Onderwerp: Bezoek-historie

RSJ S-20/3962/SGA, 10 juli 2020, schorsing
Uitspraakdatum:10-07-2020

Dit onderwerp bevat de volgende rubrieken.

Nummer          S-20/3962/SGA                      

Betreft [verzoeker]      Datum 10 juli 2020

Uitspraak van de voorzitter van de beroepscommissie van de RSJ op het verzoek van [verzoeker] (hierna: verzoeker)

1. De procedure

De directeur van de Penitentiaire Inrichting (PI) Arnhem (hierna: de directeur) heeft op 6 juli 2020 aan verzoeker een disciplinaire straf opgelegd van veertien dagen opsluiting in een andere verblijfsruimte dan een strafcel, zonder televisie, vanwege betrokkenheid bij de invoer van contrabande, ingegaan op 4 juli 2020 om 15:30 uur en eindigend op 18 juli 2020 om 15:30 uur.

Verzoeker vraagt om schorsing van de (verdere) tenuitvoerlegging daarvan.

De voorzitter heeft kennisgenomen van de reactie van de directeur op het schorsingsverzoek, de aanvulling van verzoekers raadsvrouw mr. L.J. Bronkhorst en van het klaagschrift (A-2020-385).

2. De beoordeling

De voorzitter stelt voorop dat bij een verzoek om schorsing van de tenuitvoerlegging van een beslissing van de directeur slechts ruimte bestaat voor een voorlopige beoordeling. De zaak kan dus niet ten gronde worden onderzocht. De voorzitter beoordeelt alleen of de beslissing waartegen beklag is ingesteld in strijd is met een wettelijk voorschrift of dat deze zodanig onredelijk of onbillijk is dat er een spoedeisend belang is om op dit moment de (verdere) tenuitvoerlegging van die beslissing te schorsen. Naar het oordeel van de voorzitter is dat het geval.

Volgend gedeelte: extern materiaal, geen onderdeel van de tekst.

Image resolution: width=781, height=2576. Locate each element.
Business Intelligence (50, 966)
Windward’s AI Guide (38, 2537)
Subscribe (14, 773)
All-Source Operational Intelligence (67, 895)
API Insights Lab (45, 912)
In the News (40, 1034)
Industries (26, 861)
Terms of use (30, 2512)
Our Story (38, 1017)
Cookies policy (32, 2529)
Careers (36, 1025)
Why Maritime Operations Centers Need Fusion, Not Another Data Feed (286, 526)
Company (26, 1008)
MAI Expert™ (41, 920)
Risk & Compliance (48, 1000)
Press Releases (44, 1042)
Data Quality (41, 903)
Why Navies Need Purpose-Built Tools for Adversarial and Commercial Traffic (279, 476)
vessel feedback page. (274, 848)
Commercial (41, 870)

Verzoeker stelt dat de straf veel te zwaar is voor de kleine hoeveelheid wiet die is aangetroffen. De straf is ten onrechte opgelegd en er is niet aangetoond dat sprake is van contrabande. Daarnaast stelt verzoeker dat de procedure niet zorgvuldig is verlopen en dat de datering van de stukken niet juist kan zijn. Ook komt verzoekers plaatsing in de strafcel niet terug in de uiteindelijke strafoplegging.

Uit de schriftelijke inlichtingen van de directeur komt naar voren dat aan verzoeker op 4 juli 2020 een disciplinaire straf is opgelegd van tien dagen opsluiting in een strafcel vanwege het onderscheppen van contrabande die over de muur is gegooid. De directeur geeft aan dat uit uitgeluisterde telefoongesprekken volgt dat verzoeker hiertoe opdracht heeft gegeven. Deze beslissing is volgens de directeur op die datum opgemaakt en tijdig uitgereikt. Op 6 juli 2020 heeft de directeur, na consultatie van de huisarts en een gedragsdeskundige, beslist om voornoemde disciplinaire straf om te zetten in een disciplinaire straf van veertien dagen opsluiting in verzoekers eigen cel. De directeur geeft aan dat de eerste disciplinaire straf is verwijderd uit verzoekers dossier en dat deze door de bestreden beslissing, die op 4 juli 2020 is ingegaan, wordt vervangen.

De voorzitter overweegt dat de bestreden beslissing is genomen op 6 juli 2020 en is ingegaan op 4 juli 2020 en derhalve met terugwerkende kracht is opgelegd. Aan verzoeker was voor ditzelfde strafwaardige gedrag reeds op 4 juli 2020 een disciplinaire straf opgelegd. De voorzitter begrijpt dat de eerder opgelegde en kennelijk deels ten uitvoer gelegde disciplinaire straf in de bestreden beslissing is verdisconteerd. Nu een straf echter niet met terugwerkende kracht kan worden opgelegd, is de bestreden beslissing genomen in strijd met de wet. Het verzoek zal worden toegewezen.

3. De uitspraak

De voorzitter wijst het verzoek toe en schorst de tenuitvoerlegging van de bestreden beslissing met onmiddellijke ingang tot het moment waarop de beklagcommissie op het onderliggende beklag heeft beslist.

Deze uitspraak is op 10 juli 2020 gegeven door mr. M. Keppels, voorzitter, bijgestaan door mr. S.C. Vogel, secretaris.